Dia menjelaskan, adaptasi kebiasaan baru menuju masyarakat yang produktif dan aman dari Covid-19 membutuhkan penataan penyelenggaraan berbagai kegiatan dengan prioritas kesehatan masyarakat. Dia mengatakan, petugas dan pengunjung Museum Gunungapi Merapi harus menjalankan SOP yang telah ditetapkan.

"Beberapa hal yang perlu untuk ditaati adalah mencuci tangan sebelum masuk ke area, memakai masker, mengukur suhu tubuh, dan menjaga jarak sosial selama proses kegiatan dengan minimal jarak sejauh 1,5 meter," katanya.

Aji mengatakan, layanan daring pemesanan tiket masuk Museum Gunungapi Merapi telah tersedia.

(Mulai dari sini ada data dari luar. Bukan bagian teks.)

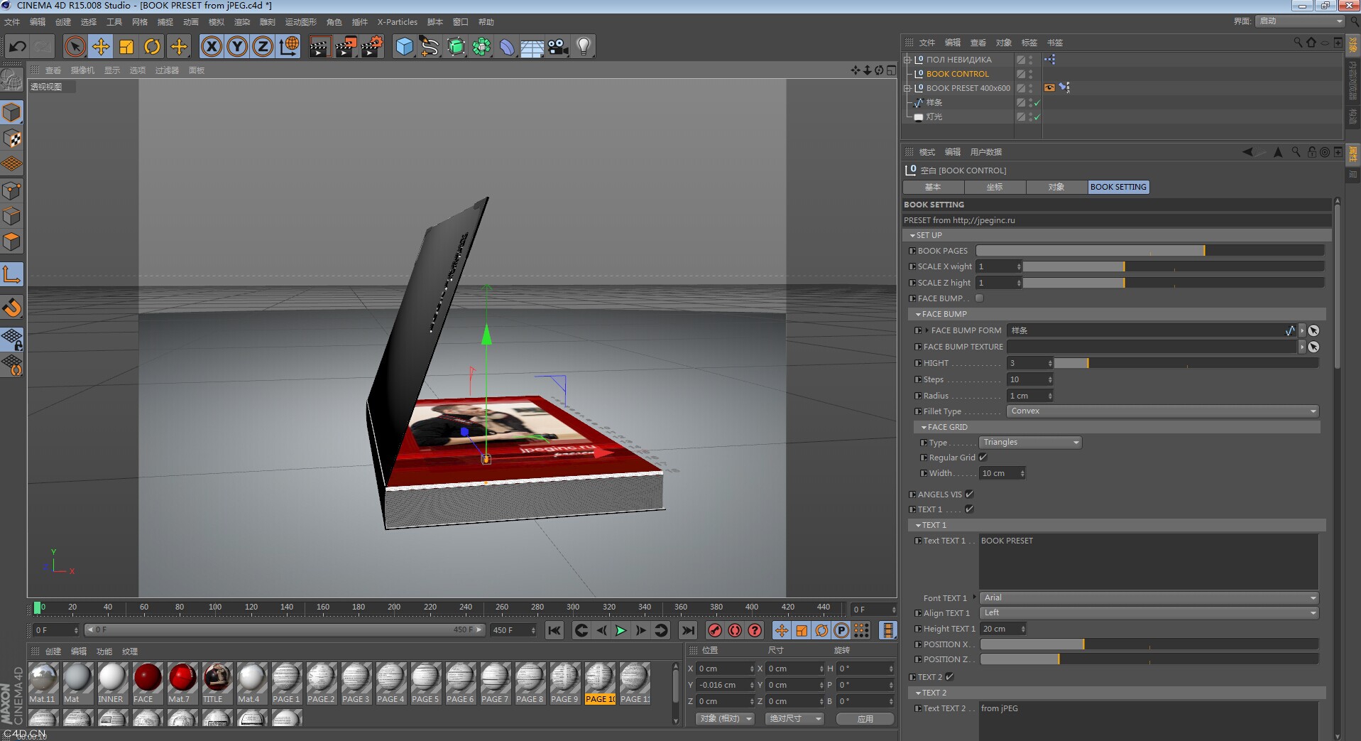
Task: Open the Fillet Type Convex dropdown
Action: pos(1162,411)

Warga yang hendak berkunjung bisa melakukan pemesanan tiket dengan mengisi formulir di laman resmi Museum Gunungapi Merapi.

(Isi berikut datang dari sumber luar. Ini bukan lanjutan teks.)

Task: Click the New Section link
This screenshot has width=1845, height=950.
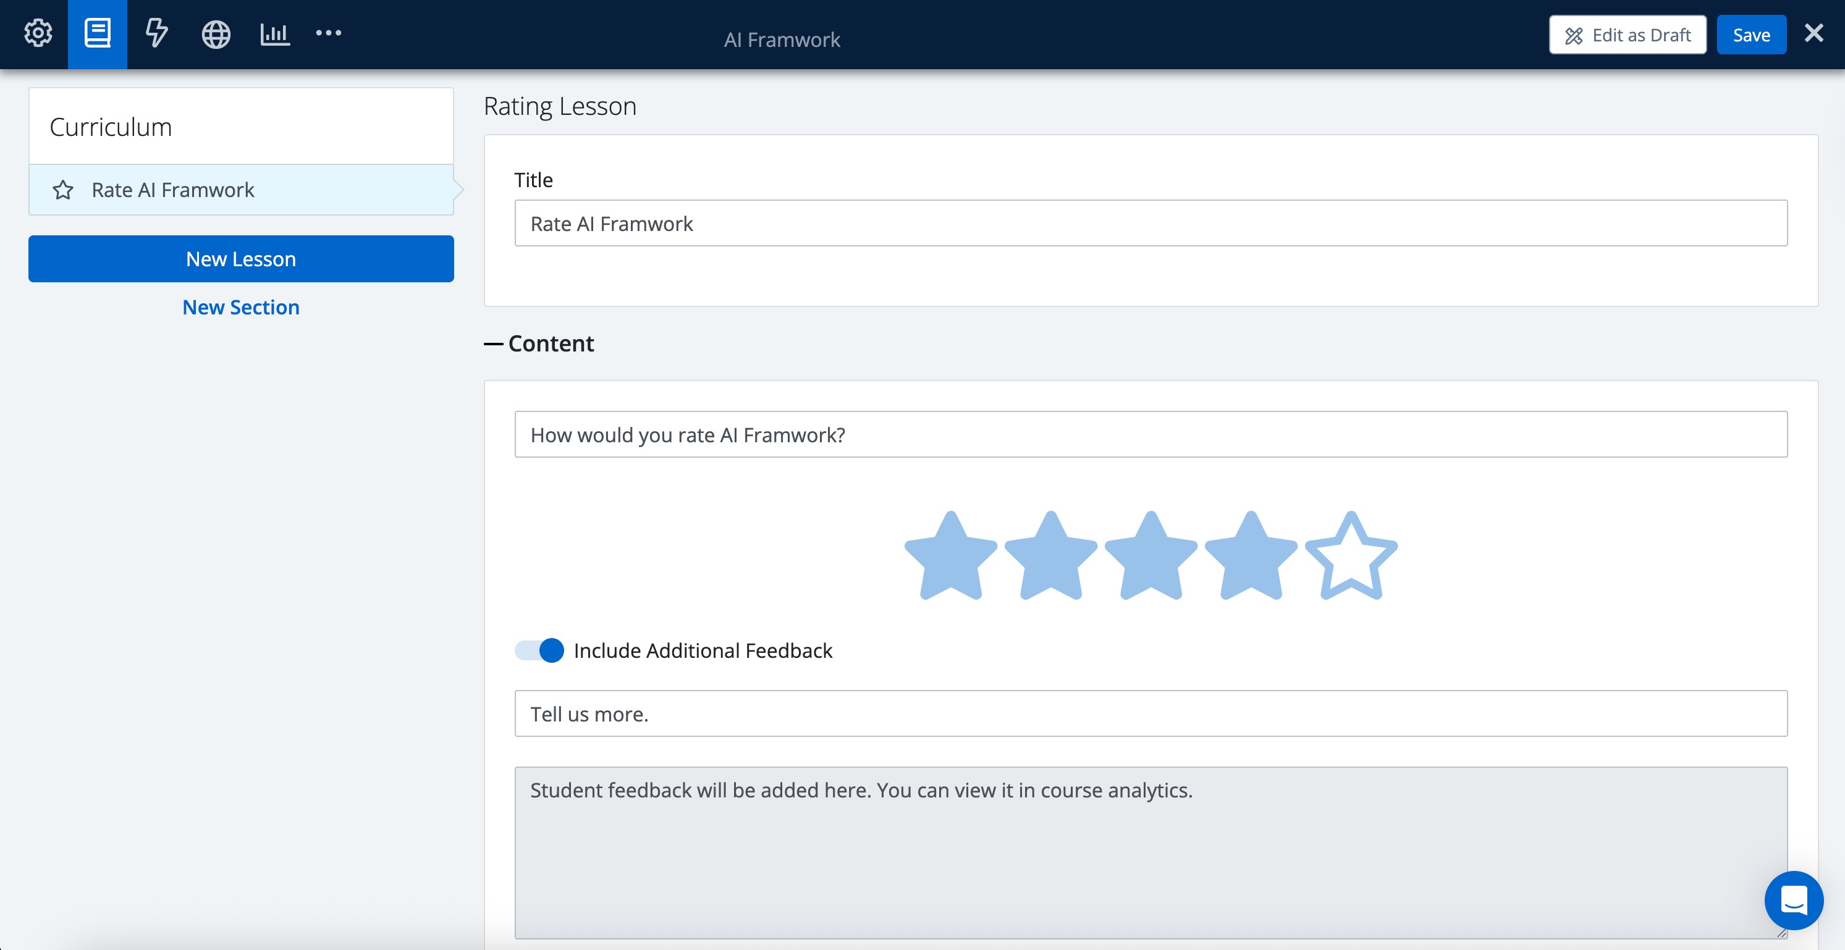Action: pyautogui.click(x=241, y=307)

"Calon pengunjung sebelumnya bisa mengisi formulir kunjungan yang ada dalam website MGM," katanya.

Aji mengatakan, sesuai Surat Edaran dari Dinas Pariwisata Daerah Istimewa Yogyakarta Nomor : 556 / 04567 tanggal 29 Juni 2020 tentang Surat Edaran terkait Uji Coba Operasionalisasi secara terbatas, pengelola diharuskan menerapkan sistem reservasi dan pendataan wisatawan via daring dan di lokasi.

"Kemudian mengajukan permohonan verifikasi melalui Dinas Pariwisata Kabupaten/Kota untuk dilakukan pengecekan kondisi aktual penerapan SOP normal baru sehingga untuk pelaksanaan operasionalisasi Museum Gunungapi Merapi masih menunggu verifikasi dari Dinas Pariwisata Kabupaten Sleman," katanya.

Kepala Subbagian Tata Usaha UPTD Museum Gunungapi Merapi Ari Triyono mengatakan pengelola Museum Gunungapi Merapi saat ini telah menerapkan transaksi nontunai sebagai bagian dari upaya meningkatkan akuntabilitas dan transparansi pengelolaan keuangan daerah. Menurut dia, penggunaan transaksi e-payment dapat mengurangi kontak langsung antara petugas loket dengan pengunjung dalam masa pandemi Covid-19.

"Di samping itu penggunaan transaksi e-payment menjadi salah satu usaha untuk mengurangi penyebaran Covid-19 dalam pelayanan Museum Gunungapi Merapi pada kondisi normal baru," katanya.